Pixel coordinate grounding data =
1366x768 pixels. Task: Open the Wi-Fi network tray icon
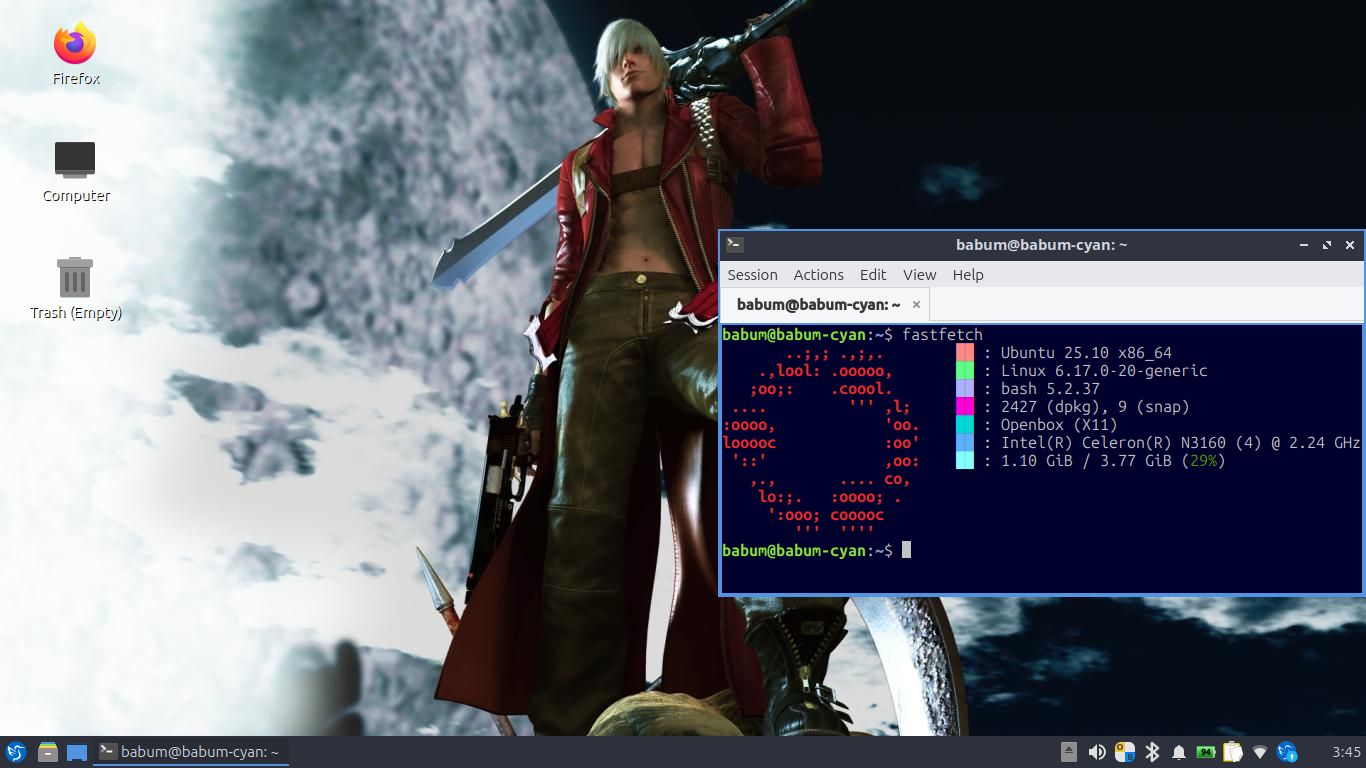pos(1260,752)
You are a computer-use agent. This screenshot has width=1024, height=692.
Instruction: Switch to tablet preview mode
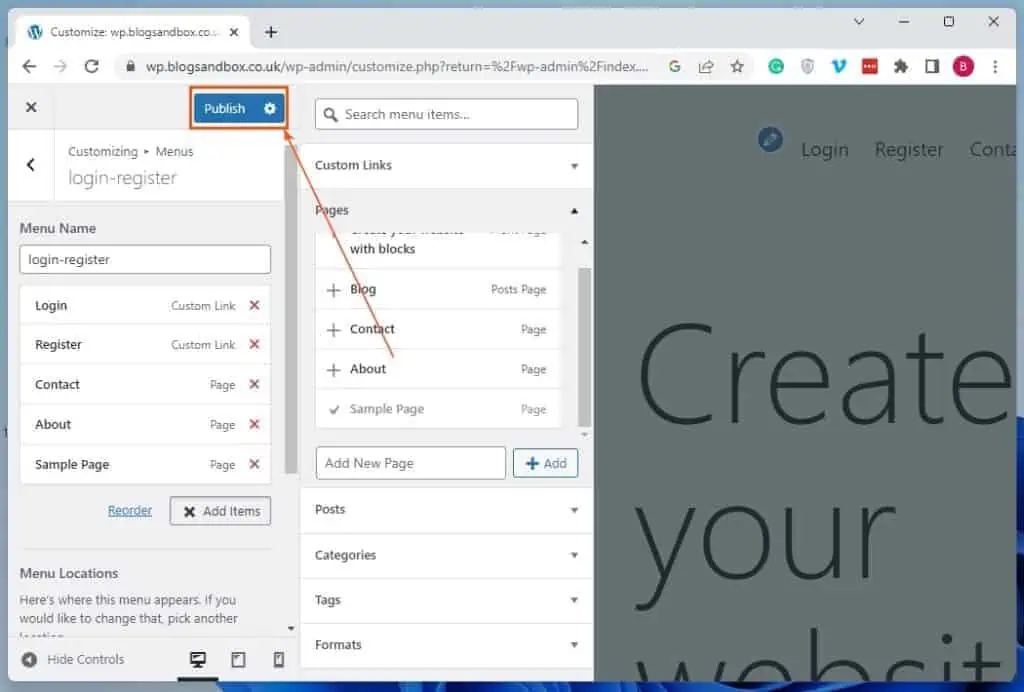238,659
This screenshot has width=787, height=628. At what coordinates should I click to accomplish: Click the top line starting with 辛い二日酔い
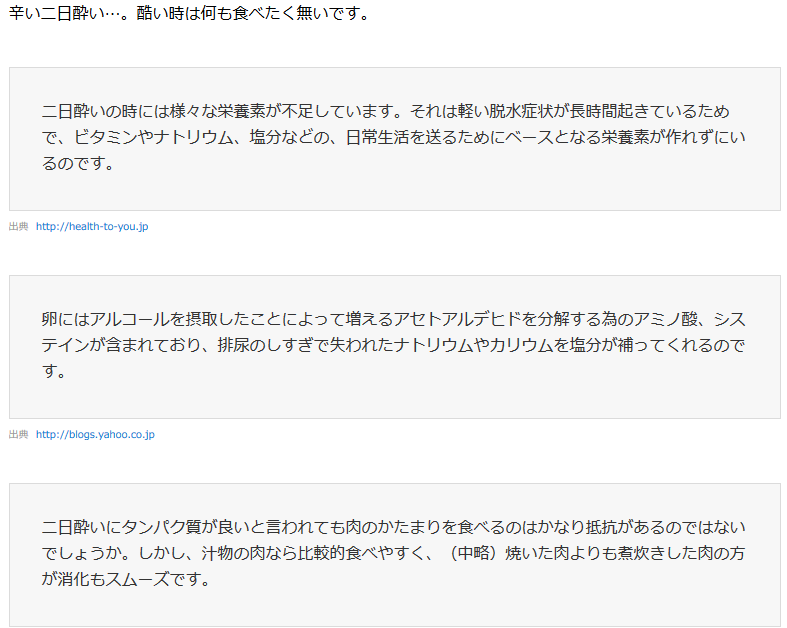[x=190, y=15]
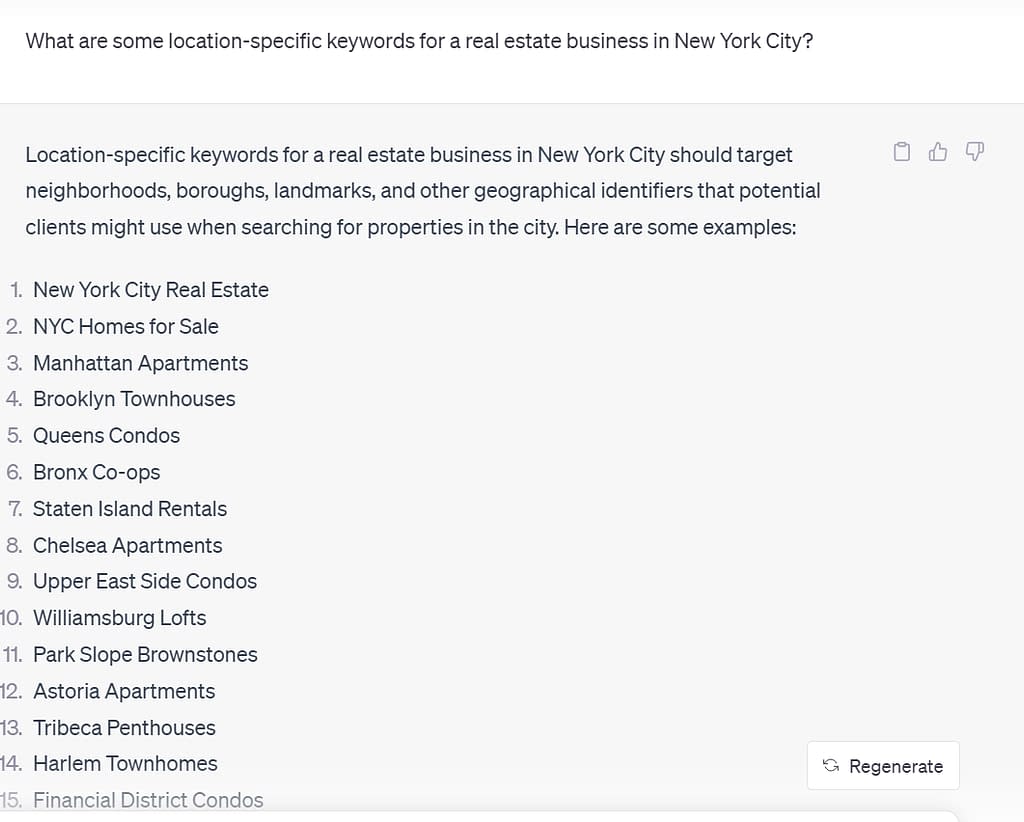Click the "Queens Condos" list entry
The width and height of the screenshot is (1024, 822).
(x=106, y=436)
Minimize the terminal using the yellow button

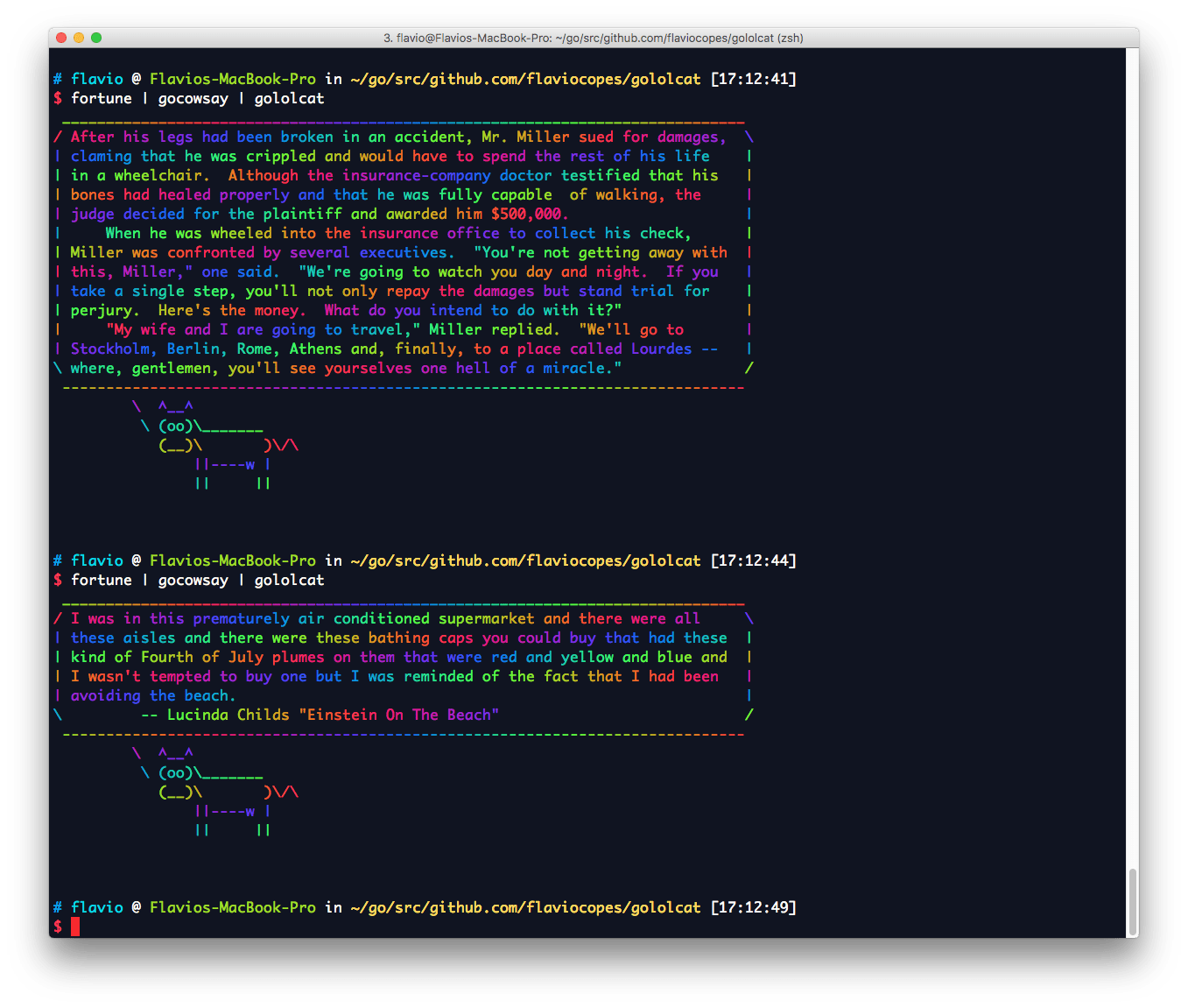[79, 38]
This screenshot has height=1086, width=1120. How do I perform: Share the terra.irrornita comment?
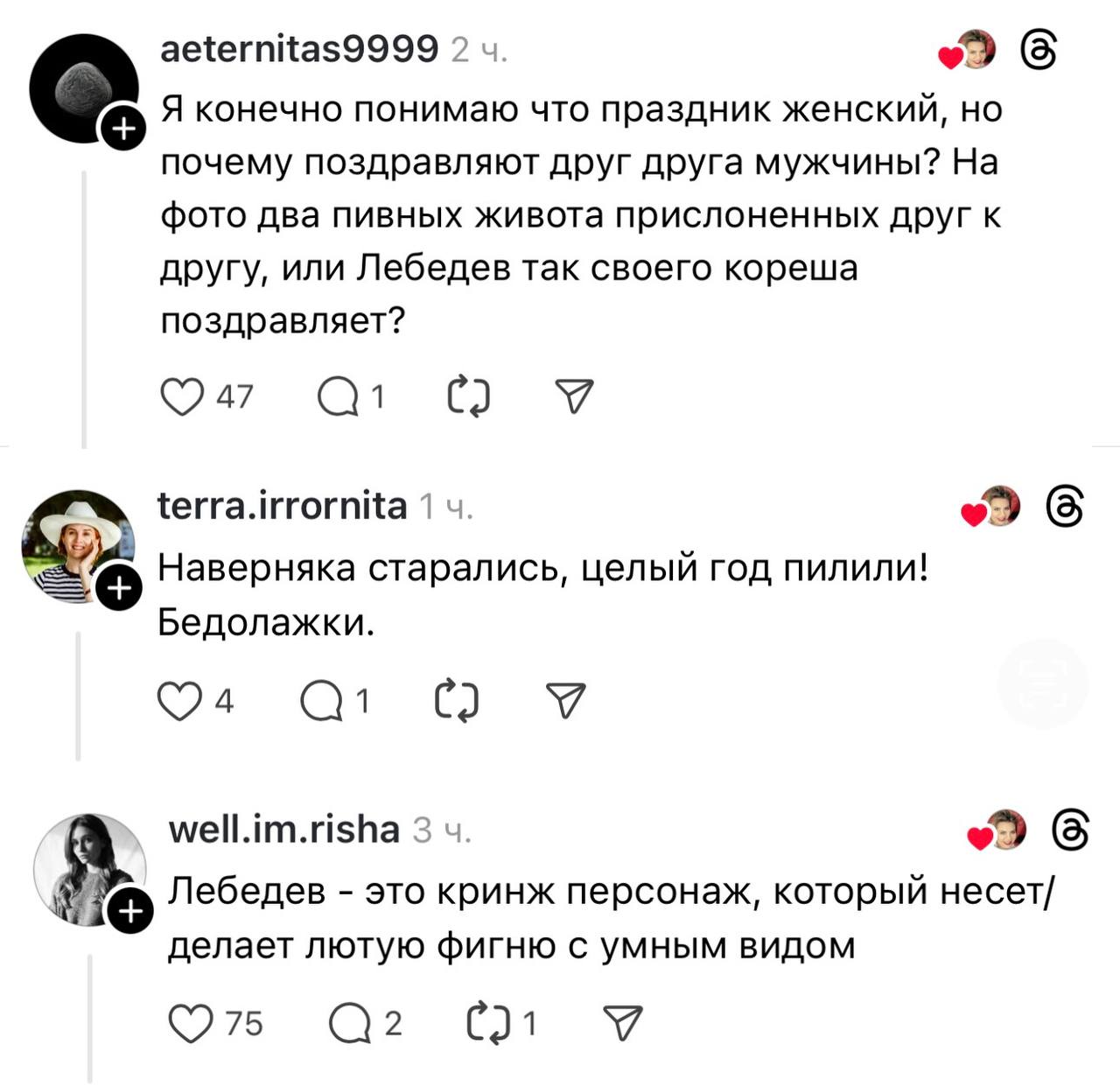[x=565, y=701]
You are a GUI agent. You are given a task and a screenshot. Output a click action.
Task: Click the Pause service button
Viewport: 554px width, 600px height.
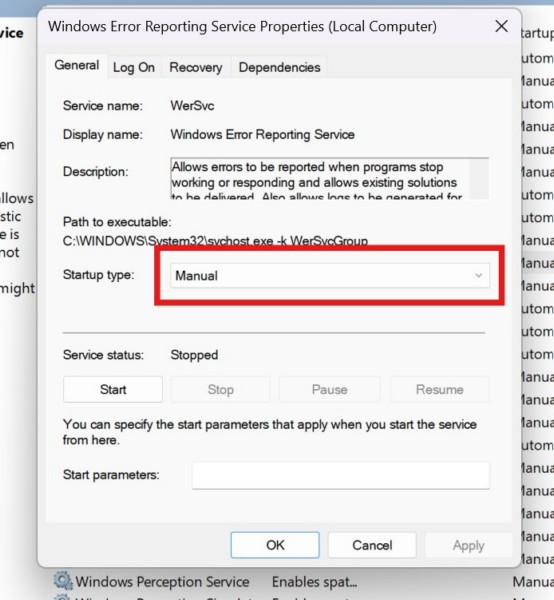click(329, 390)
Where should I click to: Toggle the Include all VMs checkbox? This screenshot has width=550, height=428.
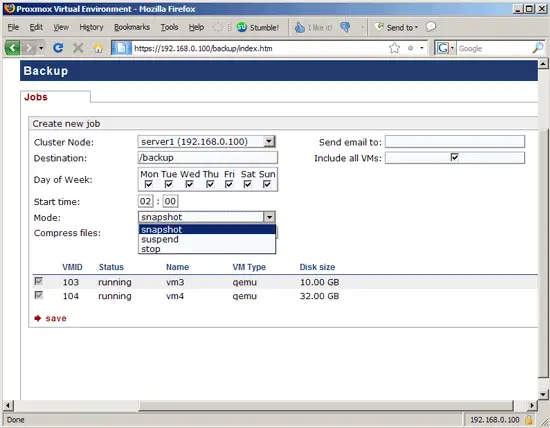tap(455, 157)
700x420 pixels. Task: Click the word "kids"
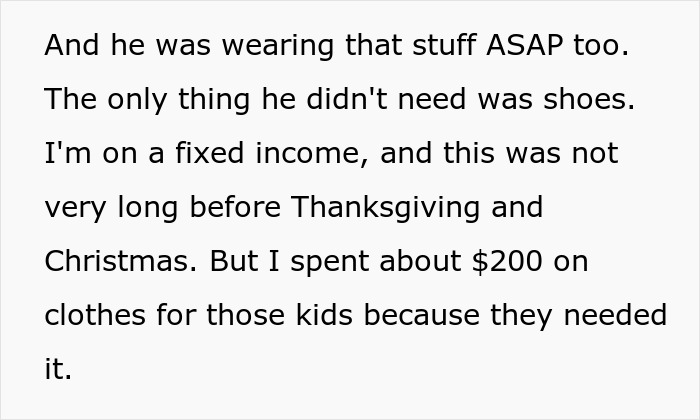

What you should do = Your reply should hold only the lines from the one that contains "Minimize the terminal using the yellow button" through the last line of the records above, exact and complete, and no pictures.

Solution =
Minimize the terminal using the yellow button

[79, 38]
This screenshot has height=1086, width=1120. How do I perform: Share the terra.irrornita comment?
[x=565, y=701]
You are a GUI agent. You are given a task and a screenshot. Output a click action.
Task: Click the Pause service button
Viewport: 554px width, 600px height.
click(329, 390)
Where should I click to: Toggle the Include all VMs checkbox? This screenshot has width=550, height=428.
tap(455, 157)
700x420 pixels. Task: Click the word "kids"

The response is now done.